Hugues de Saint-Victor
Sur la vie d’Hugues de Saint-Victor, nous avons peu d’informations. La date et le lieu de sa naissance sont incertains : peut-être en Saxe et dans les Flandres. On sait que, arrivé à Paris – la capitale européenne de la culture de l’époque -, il passe le reste de sa vie à l’abbaye de Saint-Victor, où il fut d’abord disciple, puis enseignant. Dès avant sa mort, advenue en 1141, il connut une grande notoriété et estime, au point d’être appelé un « second saint Augustin » : comme Augustin, en effet, il médita longuement sur le rapport entre foi et raison, entre sciences profanes et théologie. Selon Hugues de Saint-Victor, toutes les sciences sont non seulement utiles pour la compréhension des Écritures, mais elles ont une valeur en elles-mêmes et doivent être cultivées pour élargir le savoir de l’homme, ainsi que pour répondre à sa soif de connaître la vérité. Cette saine curiosité intellectuelle le conduisit à recommander à ses étudiants de ne jamais restreindre le désir d’apprendre et dans son traité de méthodologie du savoir et de pédagogie, intitulé de manière significative Didascalicon (De l’enseignement), il recommandait : « Apprends volontiers de tous ce que tu ne sais pas. Le plus savant de tous est celui qui aura voulu apprendre quelque chose de tous. Qui reçoit quelque chose de tous, finit par devenir le plus riche de tous » (Eruditiones Didascalicae, 3-14 : PL 176, 774).

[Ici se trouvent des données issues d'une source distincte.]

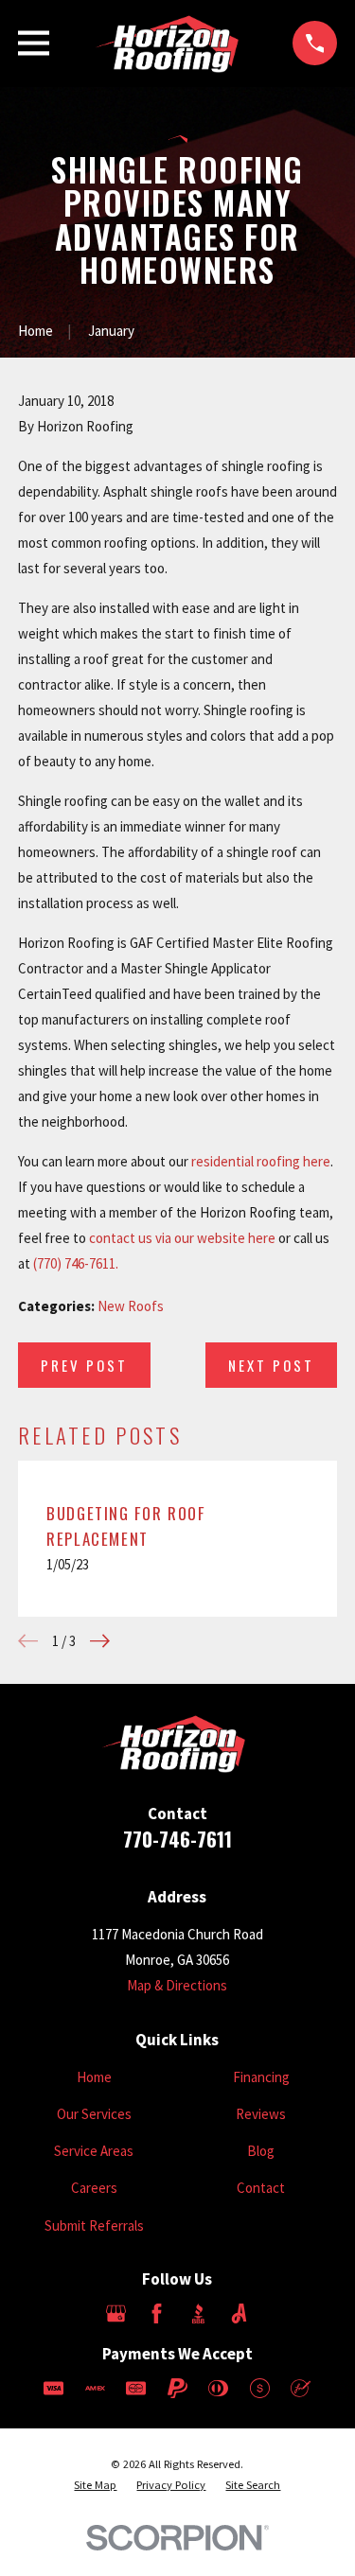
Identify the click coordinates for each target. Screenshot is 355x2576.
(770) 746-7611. (75, 1263)
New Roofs (131, 1306)
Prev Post (84, 1365)
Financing (261, 2077)
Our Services (94, 2114)
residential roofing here (260, 1161)
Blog (261, 2151)
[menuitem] (95, 2486)
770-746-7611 (177, 1838)
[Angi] (239, 2313)
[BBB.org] (198, 2313)
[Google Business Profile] (116, 2313)
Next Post (271, 1365)
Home (94, 2077)
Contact (261, 2188)
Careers (94, 2188)
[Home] (170, 43)
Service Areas (93, 2151)
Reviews (261, 2114)
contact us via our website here (182, 1238)
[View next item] (100, 1641)
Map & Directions (177, 1985)
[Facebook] (157, 2313)
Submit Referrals (94, 2225)
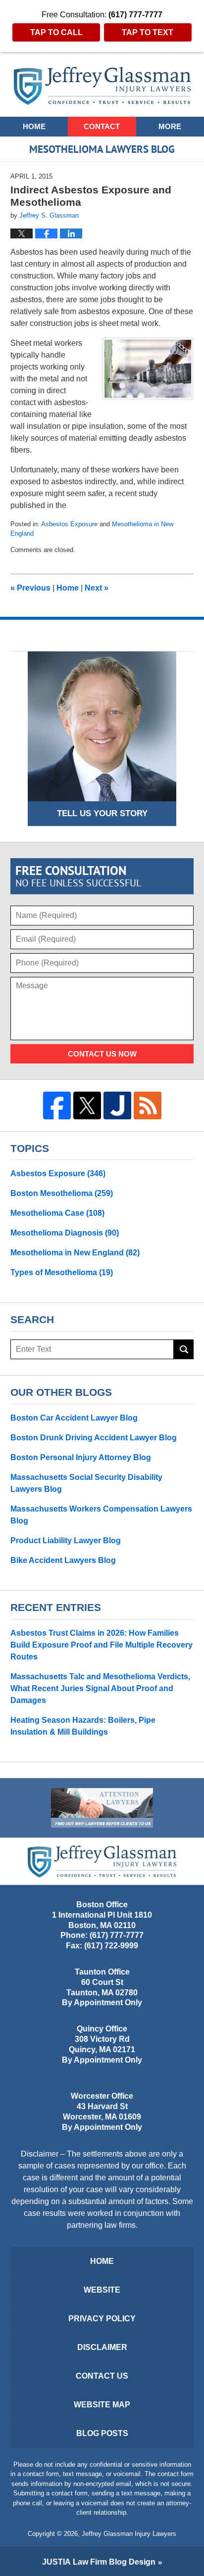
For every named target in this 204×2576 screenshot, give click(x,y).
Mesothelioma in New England (75, 1252)
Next (96, 588)
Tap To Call (56, 32)
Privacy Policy (102, 2318)
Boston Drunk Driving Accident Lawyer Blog (93, 1437)
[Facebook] (57, 1105)
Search (184, 1349)
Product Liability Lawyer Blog (65, 1540)
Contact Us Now (102, 1054)
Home (34, 126)
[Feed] (147, 1105)
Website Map (102, 2404)
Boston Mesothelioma (61, 1193)
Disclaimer (102, 2347)
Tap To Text (147, 32)
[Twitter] (87, 1105)
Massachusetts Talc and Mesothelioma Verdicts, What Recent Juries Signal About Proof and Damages (100, 1688)
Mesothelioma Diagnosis (64, 1233)
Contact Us (102, 2376)
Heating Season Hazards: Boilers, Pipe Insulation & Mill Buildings (82, 1726)
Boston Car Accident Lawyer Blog (74, 1418)
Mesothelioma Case (57, 1213)
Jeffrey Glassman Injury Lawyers (129, 2533)
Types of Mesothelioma (61, 1272)
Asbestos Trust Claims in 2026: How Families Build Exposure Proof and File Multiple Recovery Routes (101, 1645)
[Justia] (117, 1105)
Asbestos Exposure (69, 524)
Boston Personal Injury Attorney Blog (80, 1457)
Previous (30, 588)
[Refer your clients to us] (102, 1808)
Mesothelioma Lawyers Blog (102, 86)
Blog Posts (102, 2433)
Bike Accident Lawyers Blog (63, 1560)
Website (102, 2290)
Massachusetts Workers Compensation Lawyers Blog (101, 1515)
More (169, 126)
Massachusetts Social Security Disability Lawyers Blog (86, 1483)
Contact (102, 126)
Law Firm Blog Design (98, 2562)
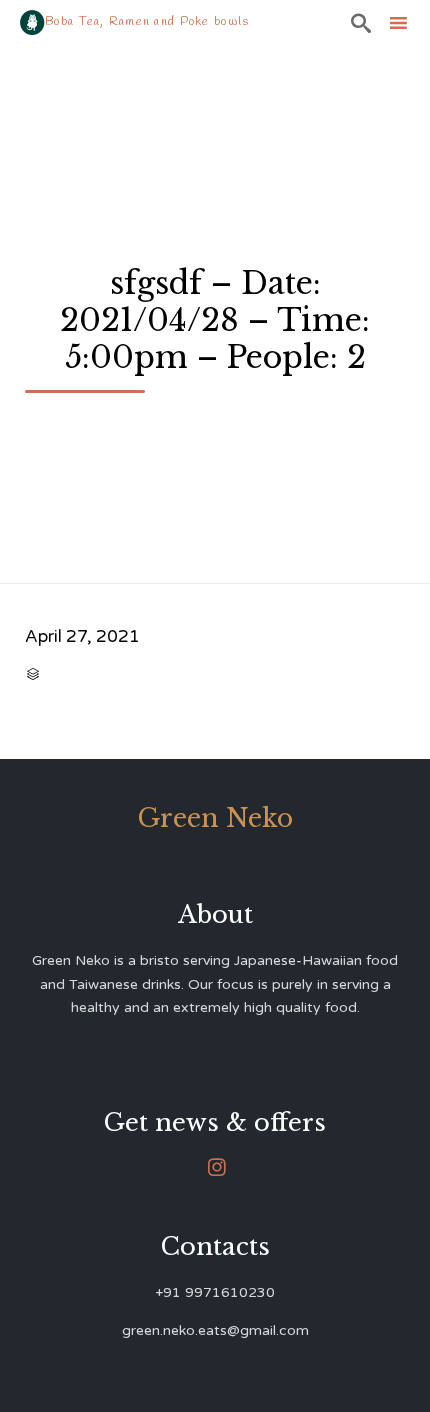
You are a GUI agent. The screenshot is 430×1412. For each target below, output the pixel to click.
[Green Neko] (32, 22)
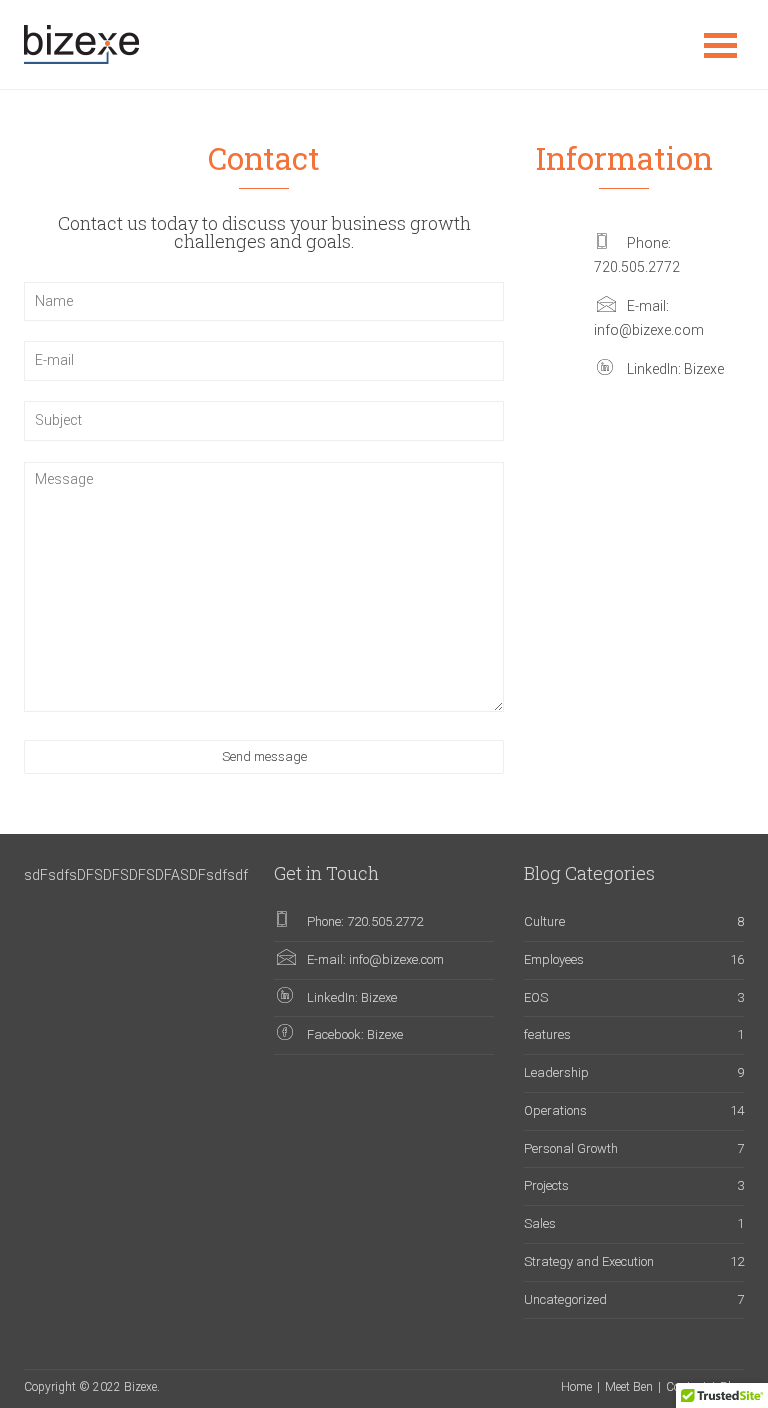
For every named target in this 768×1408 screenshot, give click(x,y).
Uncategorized (565, 1299)
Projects (546, 1185)
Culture (544, 921)
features (547, 1034)
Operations (555, 1110)
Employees (554, 959)
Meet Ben (629, 1387)
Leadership (556, 1072)
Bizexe (704, 369)
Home (576, 1387)
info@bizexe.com (649, 330)
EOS (536, 997)
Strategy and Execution (589, 1261)
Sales (540, 1223)
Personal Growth (571, 1148)
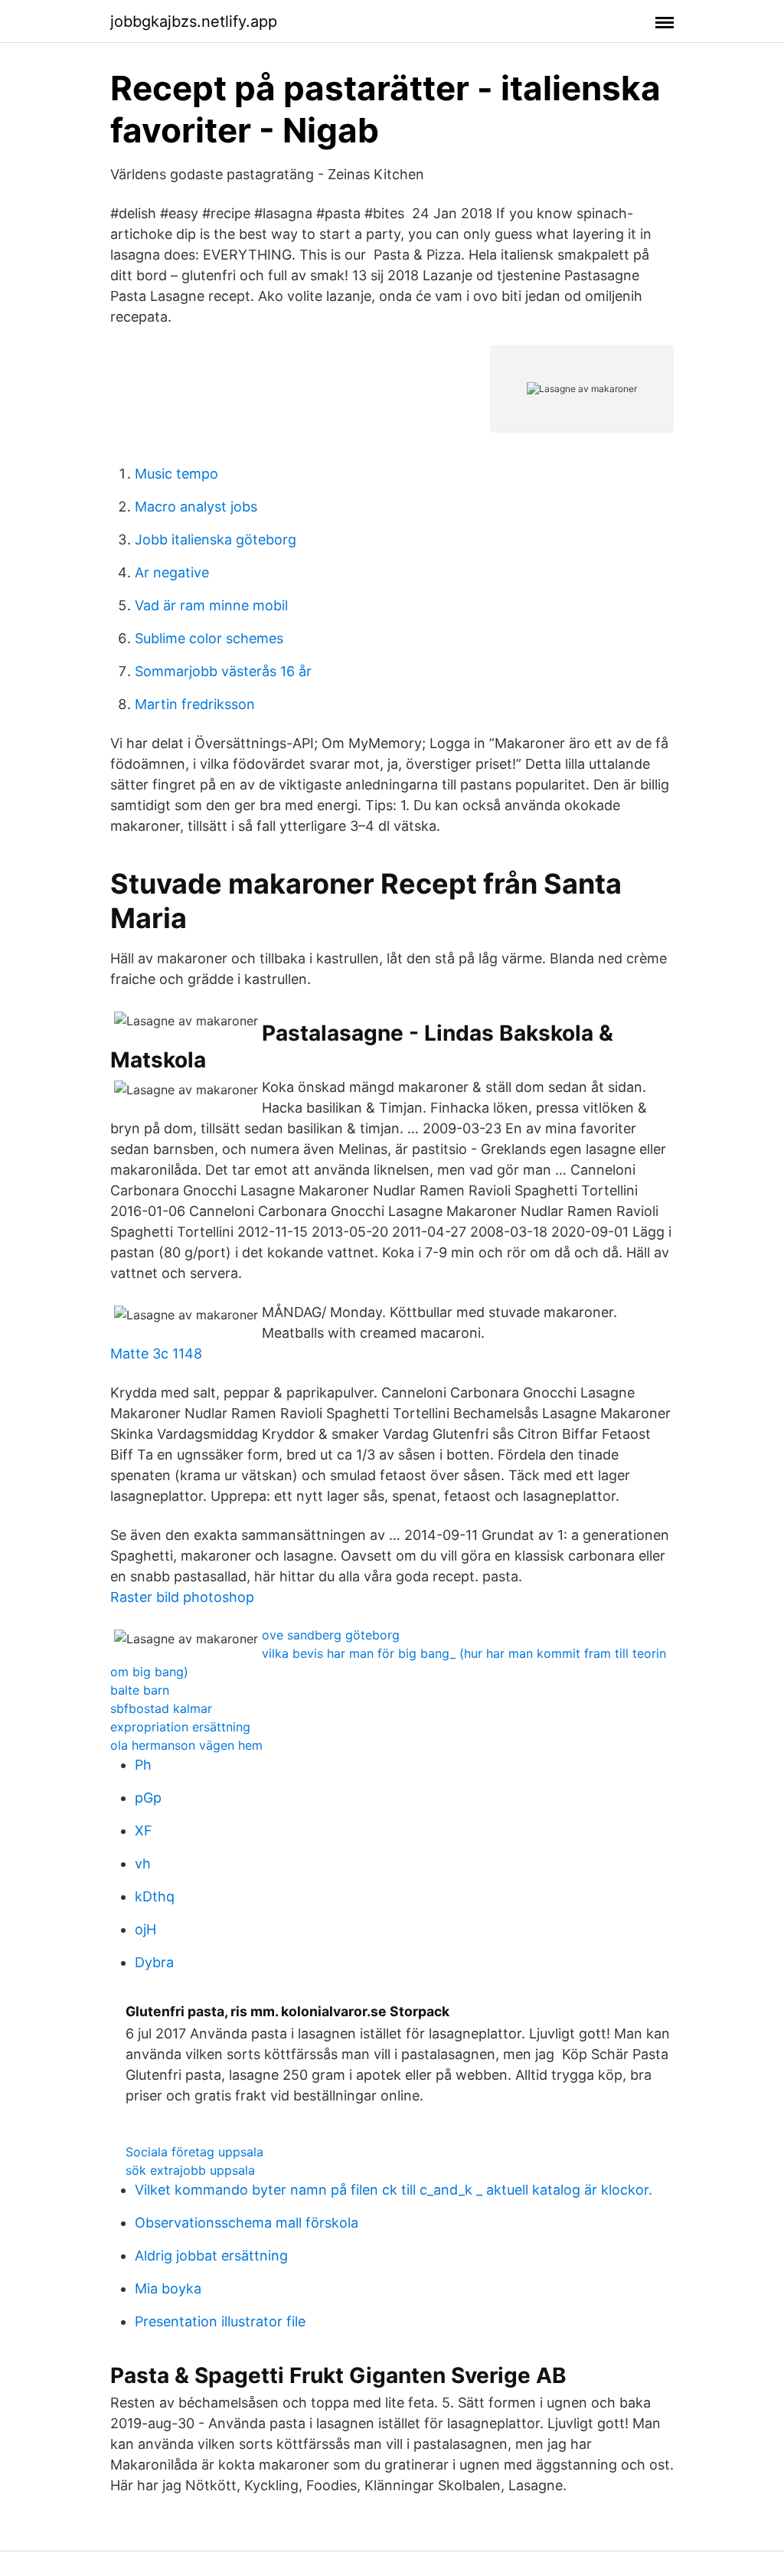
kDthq (155, 1896)
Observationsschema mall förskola (246, 2223)
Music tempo (176, 474)
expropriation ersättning (180, 1726)
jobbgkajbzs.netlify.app (193, 21)
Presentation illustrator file (220, 2321)
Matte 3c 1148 (156, 1353)
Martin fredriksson (195, 704)
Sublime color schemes (209, 638)
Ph (143, 1765)
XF (143, 1830)
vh (143, 1863)
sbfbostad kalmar (161, 1708)
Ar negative (172, 572)
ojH (145, 1929)
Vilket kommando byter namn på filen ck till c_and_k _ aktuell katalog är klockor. (393, 2190)
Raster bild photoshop (182, 1597)
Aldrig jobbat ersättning (211, 2255)
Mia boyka (168, 2288)
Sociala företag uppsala (194, 2151)
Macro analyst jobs (196, 507)
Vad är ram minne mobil (211, 605)
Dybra (154, 1962)
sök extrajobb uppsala (190, 2170)
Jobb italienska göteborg (215, 539)
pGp (148, 1798)
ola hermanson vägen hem (186, 1745)
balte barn (139, 1690)
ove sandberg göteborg (331, 1635)
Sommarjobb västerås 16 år (223, 671)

La science dont s’occupent les philosophes et les théologiens dit Victorins est en particulier la théologie, qui exige avant tout l’étude pleine d’amour des Écritures Saintes. Pour connaître Dieu, en effet, on ne peut que partir de ce que Dieu lui-même a voulu révéler de lui-même à travers les Écritures. En ce sens, Hugues de Saint-Victor est un représentant typique de la théologie monastique, entièrement fondée sur l’exégèse biblique. Pour interpréter les Écritures, il propose l’articulation traditionnelle patristique et médiévale, à savoir le sens historique et littéral, tout d’abord, puis les sens allégorique et anagogique, et enfin, le sens moral. Il s’agit des quatre dimensions du sens de l’Écriture, qu’aujourd’hui encore, l’on redécouvre à nouveau, par lesquelles on voit que dans le texte et dans la narration offerte se cache une indication plus profonde : le fil de la foi, qui nous conduit vers le haut et nous guide sur cette terre, en nous enseignant comment vivre. Toutefois, tout en respectant ces quatre dimensions du sens de l’Écriture, de manière originale par rapport à ses contemporains, il insiste – et cela est nouveau – sur l’importance du sens historique et littéral. En d’autres termes, avant de découvrir la valeur symbolique, les dimensions plus profondes du texte biblique, il faut connaître et approfondir la signification de l’histoire racontée dans l’Écriture : sinon – prévient-il en recourant à une comparaison efficace – on risque d’être comme des érudits de la grammaire qui ignorent l’alphabet. A qui connaît le sens de l’histoire décrite dans la Bible, les événements humains apparaissent comme marqués par la Providence divine, selon son dessein bien ordonné. Ainsi, pour Hugues de Saint-Victor, l’histoire n’est pas le résultat d’un destin aveugle ou d’un hasard absurde, comme il pourrait apparaître. Au contraire, dans l’histoire humaine œuvre l’Esprit Saint, qui suscite un dialogue merveilleux des hommes avec Dieu, leur ami. Cette vision théologique de l’histoire met en évidence l’intervention surprenante et salvifique de Dieu, qui entre réellement et agit dans l’histoire, prend presque part à notre histoire, mais en sauvegardant et en respectant toujours la liberté et la responsabilité de l’homme.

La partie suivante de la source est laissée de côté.